Brian Kelly, a retired local authority official who has been a PALS volunteer at UHL since 2007, said anyone with free time to spare could volunteer for a role he has found to be “hugely rewarding”, for himself and for the people he assists in the hospital.

“I love PALS,” Brian says. “I really love it. It gives me a purpose, and that’s important to me. When people come to the hospital, they know the building but often don't know where to go. The important thing is to show people courtesy and respect, offer to help, speak with them as you're walking, and bring them where they have to go. That’s a big help in the sense that, when they come in through the front door it can be a worry for them. So if someone is there to come over and say, ‘Can I help you to find where you’re going?’, the reaction most often is--oh would you please?...”

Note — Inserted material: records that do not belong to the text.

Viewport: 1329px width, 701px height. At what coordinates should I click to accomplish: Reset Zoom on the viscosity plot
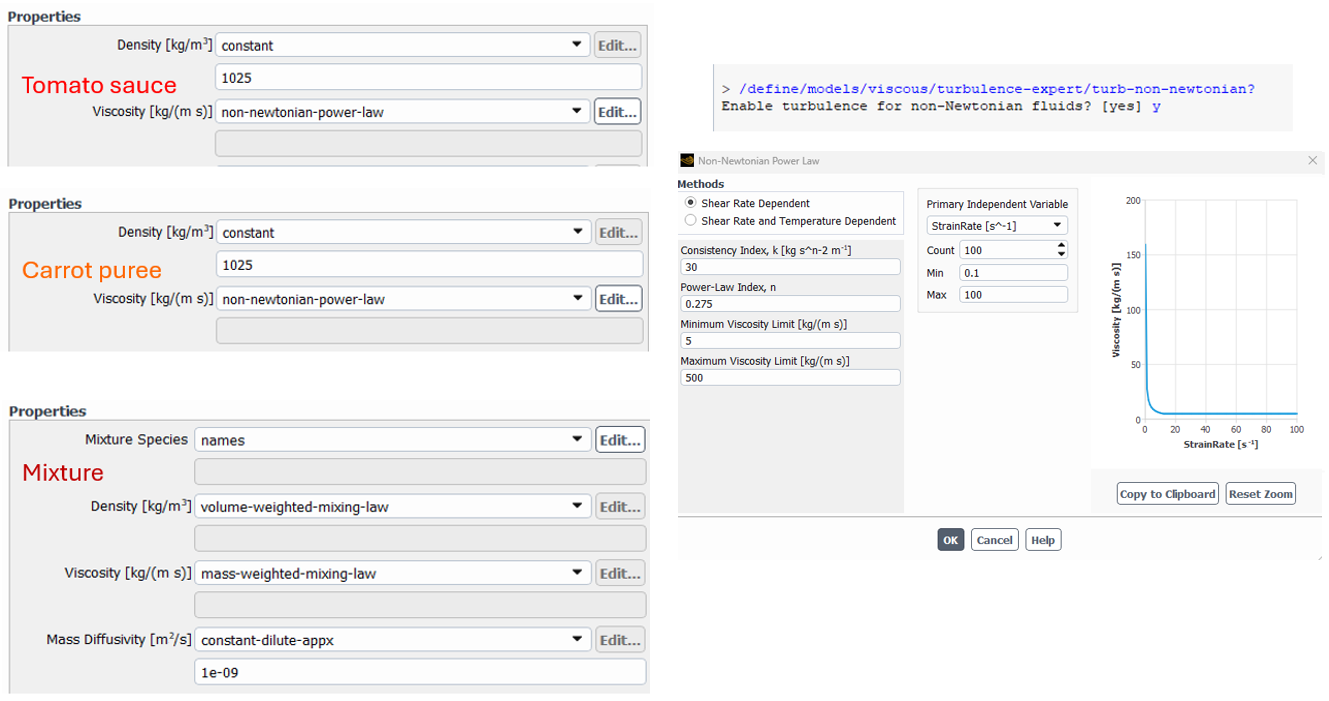[1260, 494]
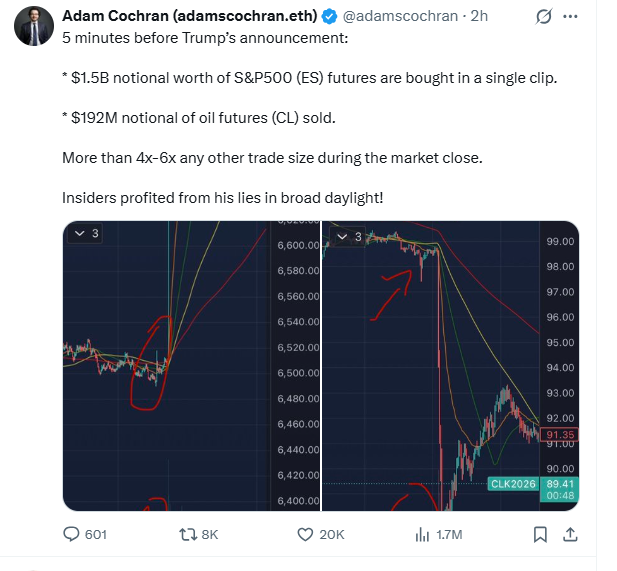Open replies via the comment icon
This screenshot has height=571, width=617.
(72, 535)
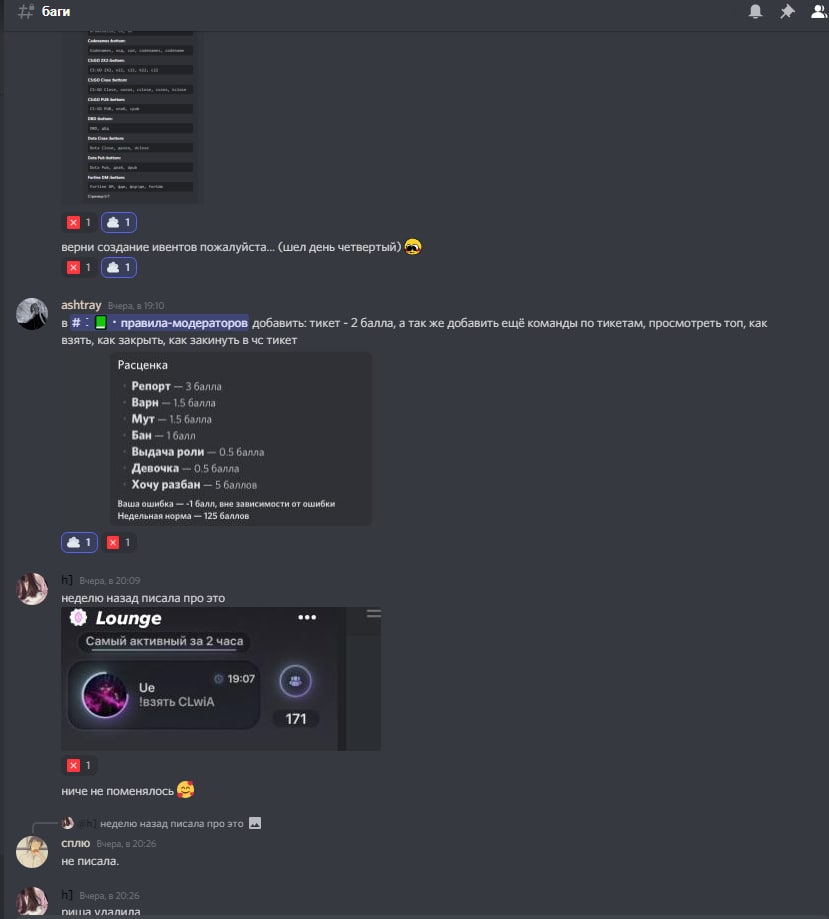Open ashtray's avatar profile picture

pyautogui.click(x=32, y=314)
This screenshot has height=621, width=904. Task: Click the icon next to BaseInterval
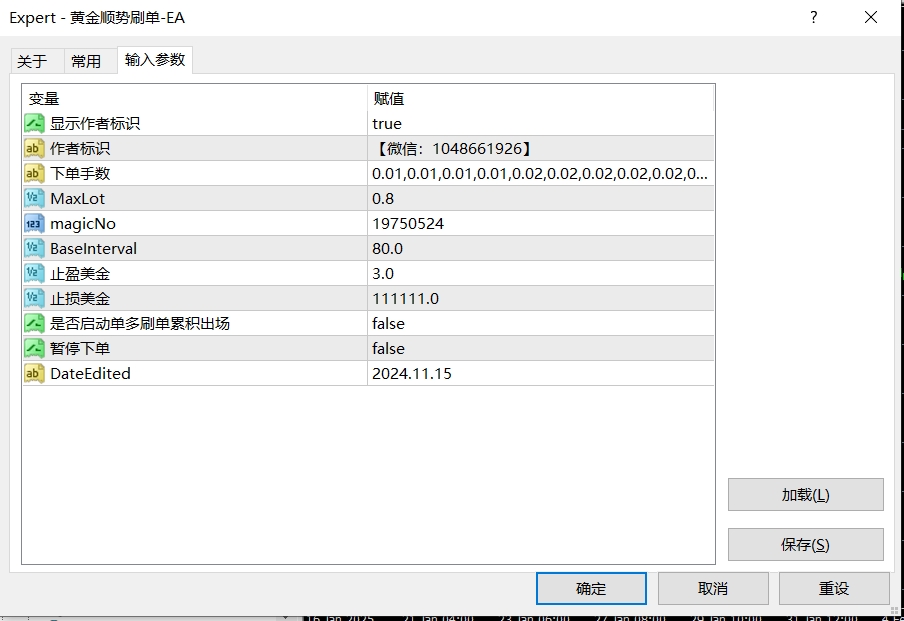[34, 249]
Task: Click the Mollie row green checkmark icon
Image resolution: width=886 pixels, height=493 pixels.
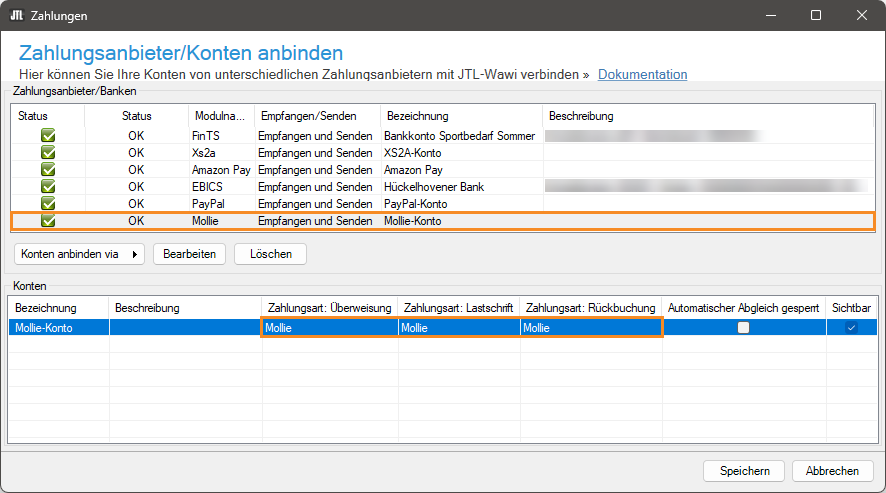Action: [48, 221]
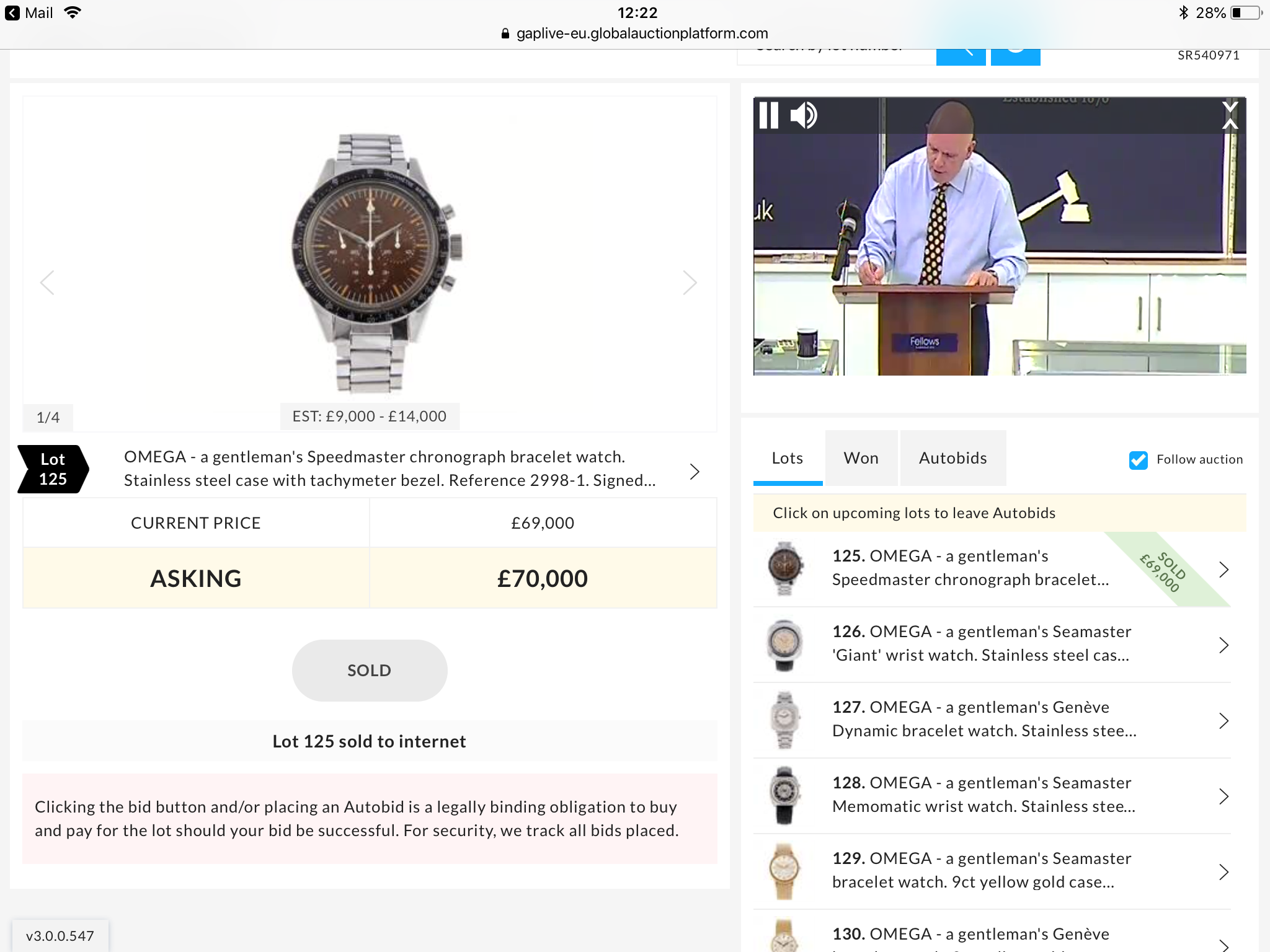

Liz Barry, PALS Manager in UHL and Croom, says the experience of Brian, who applied to volunteer after retiring from work, is typical of many people, who sign up for a variety of reasons, from a specific interest in healthcare to a general wish to use free time to do something positive to their local community.

She said: “Our PALS volunteers are an integral part of our service, and they greatly enhance the experience of everyone who visits the hospital or attends as a patient, many of whom are very glad of a friendly greeting at the door, and assistance in finding the way to appointments. The volunteers’ presence in our hospitals was greatly missed during the pandemic, and we’re very happy to be in a position to make this call-out for more volunteers to join us. Volunteers are needed now more than ever before, both at UHL, the biggest hospital in the region, and now at Croom, which is currently going through a period of expansion. Whether in Croom or UHL, the volunteers will play an important role, as friendly, local people who are there to provide information, support and solace for patients and their relatives and loved ones.”

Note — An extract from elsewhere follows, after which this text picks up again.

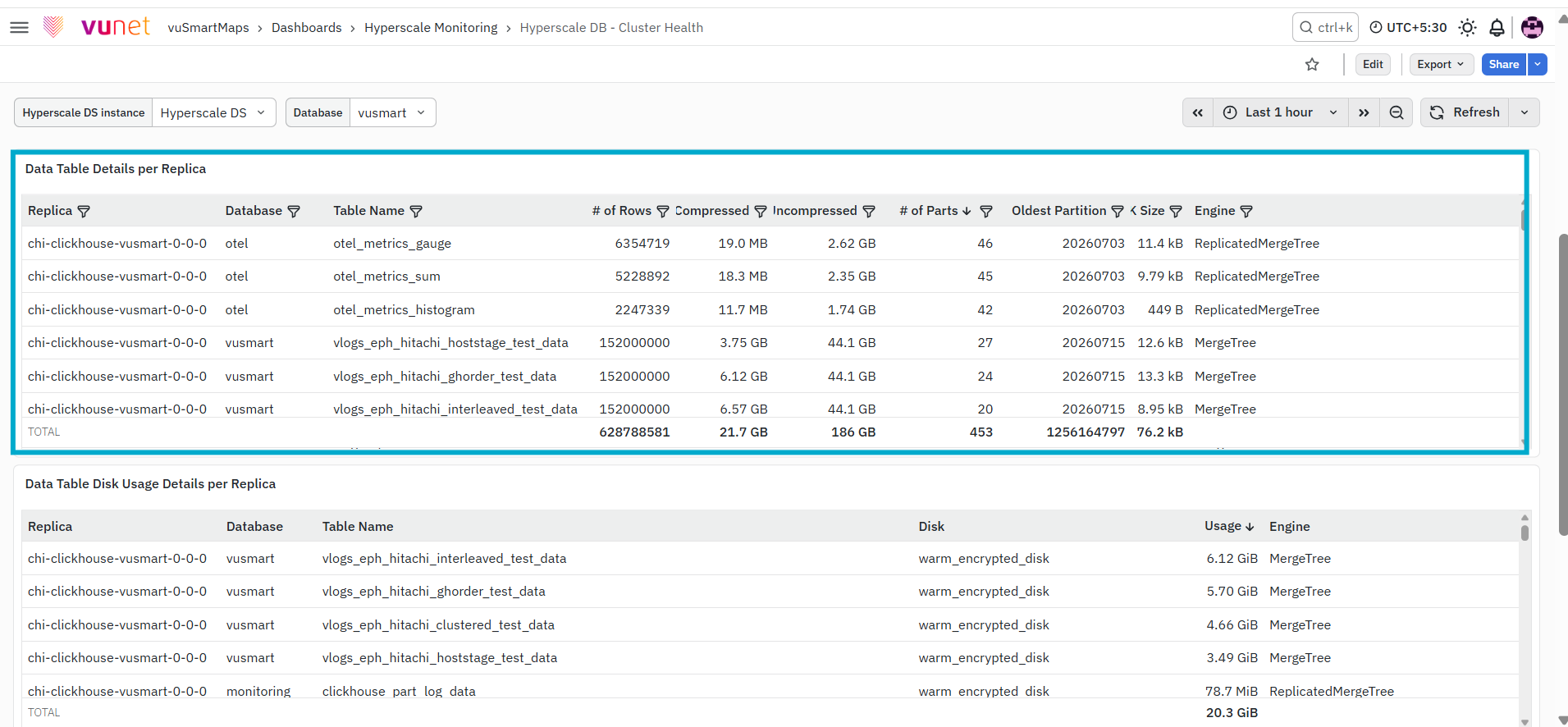
Task: Toggle the light/dark theme sun icon
Action: (1467, 28)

Concluding, PALS volunteer Brian Kelly says: “I would urge anyone who might be interested in volunteering to give it a go. It’s important to remember that you’re giving your time to people who need it. Anybody attending hospital should have a good experience, whatever the circumstances. A volunteer can make a big difference. You're dealing with people and trying to communicate with them, and very often under difficult circumstances. If you give them your best and do it in a proper way, you get the results coming back to you. I can recall one time helping a man go to his appointment in outpatients, and he asked me to sit with him, so I did. When it was his time to go in, he turned to me and said, ‘Thank you.’ That’s my wages.”